Higgins has many friends who saw service with the Buffaloes including electrical technician Grant Mountain. Speaking to Mountain, Higgins tells us that the veteran technician remembers Bundy (who he had little direct contact with) as a "hot dog" (whatever that may mean in the vernacular of the day) and "very quick with the wit”.
Upon flying his last mission in 1945, Allan Bundy ceased operational flying and returned to Canada to live in Toronto. Bundy returned home in July 1945 and was released from service on August 17, 1945. Like all of his squadron mates, he performed exemplary service, but he also helped to break down notions that Blacks were not fit for combat flying operations.
Allan Bundy endured a terrible family tragedy in December of 1950, when his father and younger brother Milton were both killed in the famous and disastrous Kay's department store fire in Halifax. The obituary in the Halifax Mail Star indicates how much respect the Bundy family enjoyed in the Halifax area: “William Henry Bundy, 51, 118 Creighton Street, a disabled veteran of World War I, was a familiar figure in both Halifax and Dartmouth. He was greatly respected for his Christian Principles. He formerly resided at Crichton Ave., and at Cherrybrook, on the outskirts of Dartmouth. Mr. Bundy, with his youngest son, Milton, decided against having supper at home and proceeded downtown to open an account at Kay's. For some years he was fireman for the Department of National Defence, caring for the R.C.E. [Royal Canadian Engineers] Stores at Young St. His eldest son, Allan, was an outstanding athlete of the Dartmouth high school and Dalhousie University. Allan became the first negro boy to win a commission in the Royal Canadian Air Force in World War Two. Another brother, Carl Bundy, also served in the Air Force. He is survived by one daughter, Lillian, 208 Creighton Street, and two sons, Carl, 208 Creighton Street, and Allen, Toronto, who were well known athletes during their school years at Dartmouth. Allen was the first commissioned officer of his race to serve overseas with the R.C.A.F. in World War II. He is also survived by three sisters, Susie Smith, Preston; Lillian Turner, Halifax, and Lena Grosse, Boston.
Milton Bundy, 21, 118 Creighton Street, perished in the fire with his father. For the past few years he had been employed at the Victoria General Hospital. During his schooling at Dartmouth he was respected for his athletic abilities. He was formerly a member of the No. 18 Dartmouth Air Cadet Squadron. A double burial will be held for the Bundys with interment in Camp Hill Cemetery. Rev. W. P. Oliver of the Cornwallis Street Baptist Church will officiate.” (From the Halifax Mail Star Newspaper, published Friday, 1 December, 1950, page 6.)

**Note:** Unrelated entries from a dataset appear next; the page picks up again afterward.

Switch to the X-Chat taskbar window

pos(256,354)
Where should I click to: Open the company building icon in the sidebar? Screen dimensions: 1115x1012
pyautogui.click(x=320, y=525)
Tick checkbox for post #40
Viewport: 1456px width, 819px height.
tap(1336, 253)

Allan Bundy would forever look back on his days flying with the “Buffaloes” as did all squadron members: with fondness and a poignant longing for the heady days when they roamed like wolves along the deep-cut coasts of Scotland and Scandinavia. He was quoted in a 1997 Toronto Star article as saying “I go to sleep every night flying a Beaufighter. I take off and I land every night. I was scared to death, but I loved it.”
Allan Bundy passed away on December 9, 2001, in Toronto.